How much acid do I add to lower pH?
Aim to bring your pH down to just below the optimal range. This should be enough muriatic acid to bring your alkalinity down to normal. In general, 20 ounces of acid will lower the alkalinity in a 10,000 gallon by 10 ppm.
How much acid do I add to my pool to lower pH?
Using Muriatic Acid as a pH Reducer For an average-sized pool (think 15,000 to 20,000 gallons), you'll need about a quart of muriatic acid. If your pool is much larger or much smaller than average, you should check with your pool professional.

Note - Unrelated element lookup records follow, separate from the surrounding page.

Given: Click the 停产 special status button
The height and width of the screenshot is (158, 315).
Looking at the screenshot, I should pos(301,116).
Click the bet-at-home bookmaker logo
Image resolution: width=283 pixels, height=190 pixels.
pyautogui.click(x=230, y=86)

How much hydrochloric acid to reduce pH?
Reading pH levels If the pH readings of your pool water have reached 8.4 or higher, the amount of acid that you use should be 180ml for 10,000 liters, 540ml for 30,000 liters, 900ml for 50,000 liters, and 1.8 liters for 100,000 liters of water.
How do you calculate the pH needed to change acid?
Using the formula (equation) pH = -log10[H+] we can calculate the pH of solutions with varying H+ concentrations and plot these values on a graph. Increasing [H+] decreases pH. Higher [H+] gives a lower pH. Decreasing [H+] increases pH.